Some games are considered ugly because of mistakes that are made. Some are ugly because of dirty play. Some are ugly because of a lack of offense. Yesterday’s game between Maryland and UNC was mistake filled on both sides of the ball, dirty in a literal sense, and showcased little offense from either side. It was wet, sloppy, messy, and ugly.
An ugly win for the Terps is still a win, and yesterday’s 17-15 victory over #16 UNC was a big one. Da’Rel Scott was once again the rock, bringing consistency to the ground game with 129 yards and a TD on the ground. His effort kept the UNC offense off the field for most of the day. Chris Turner once again managed to accomplish the improbable in leading the Terps on another game winning drive. Turner improved to 5-0 against ranked teams in his career.
The defense bent but did not break. Moise Fokou led the team in tackles, and on a day where it was hard to get a good hold on anything he repeatedly came-up with drive stoppers, including three solo efforts. After UNC got out to a quick start off a Maryland safety and a FG drive within the first five minutes, the D settled down and kept the Terps in the game.
This game was up for grabs and the Terps took it.
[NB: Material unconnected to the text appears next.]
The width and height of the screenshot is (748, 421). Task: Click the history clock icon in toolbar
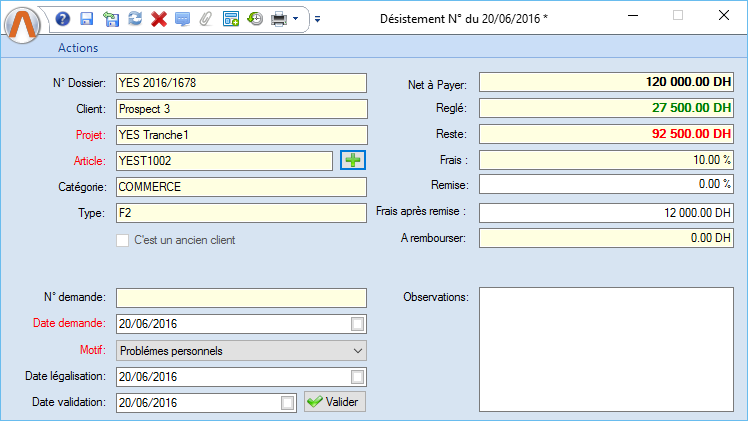pyautogui.click(x=255, y=18)
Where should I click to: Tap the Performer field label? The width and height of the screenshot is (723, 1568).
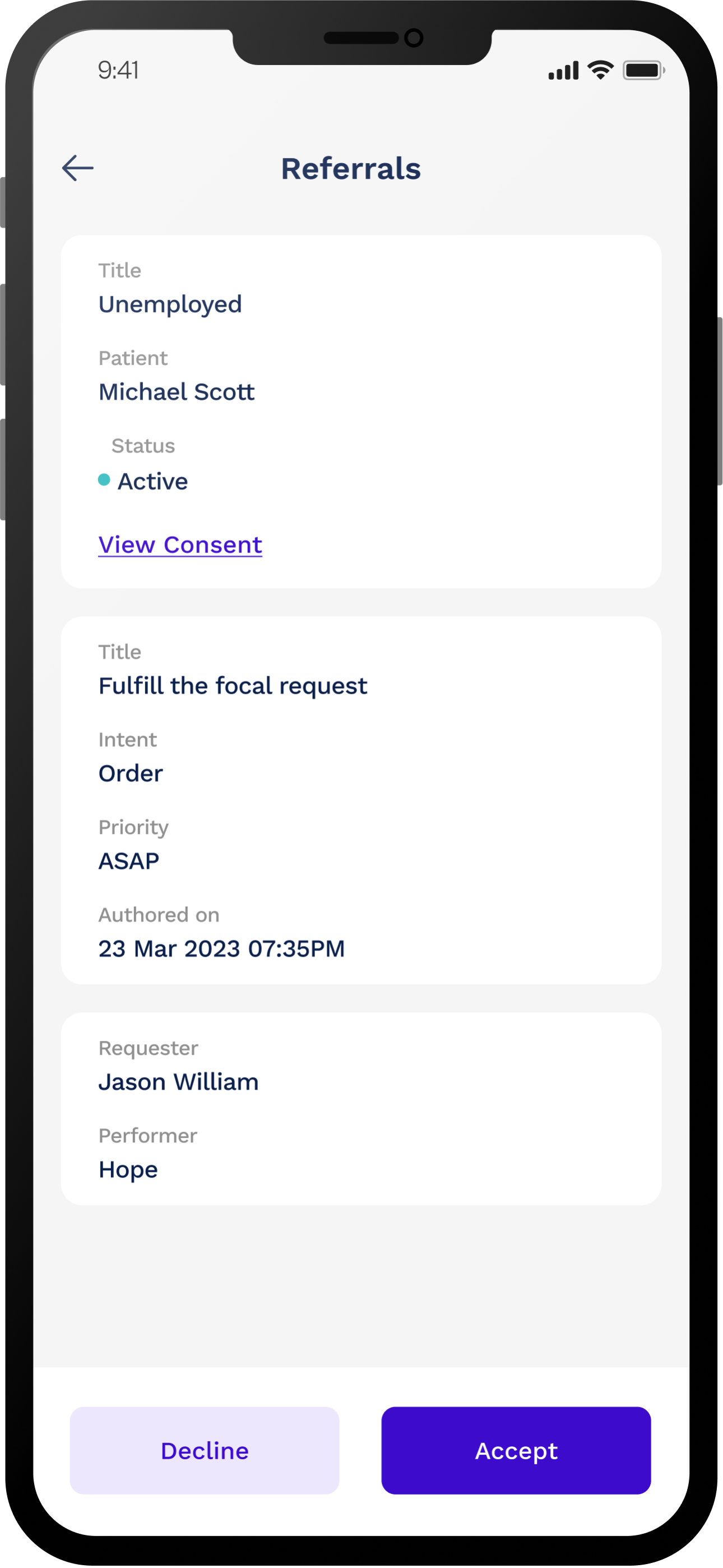point(148,1135)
It’s tough to blame either side for their slip-ups considering that they were playing in a driving rain and on a swampy turf. An ugly win is a win, and we’ll take it.
As a side note, Josh Portis once again proved to be useless. I think he needs to stay on the bench for the rest of the year and learn the offense. The Terps are lucky that his fumble didn’t cost them the game.










It was nip and tuck the whole way…I was convinced the Terps were going to spit the bit. But they hung in there with the run game. Meggett had a good game, too.
This game could have gone either way. The one real bright spot was that they consistently threw at or past the first down marker on third down throughout the game. When they needed to convert in the second half they did because the coaches didn’t pucker-up like last week.
I also want to give a shout-out to Trey Covington, who once again proved that the Leo position, for all its hype, is only as good as the guy playing it.
He had an interception thrown directly into his chest. The ball actually seemed to rest right in the middle of his number for a second, as if it was actually stuck, and then Covington alligator-armed it away like a young boy swatting away a scary moth. Perhaps if the quarterback had dipped the ball in Gorilla Glue before throwing it, Trey could have come down with the pick.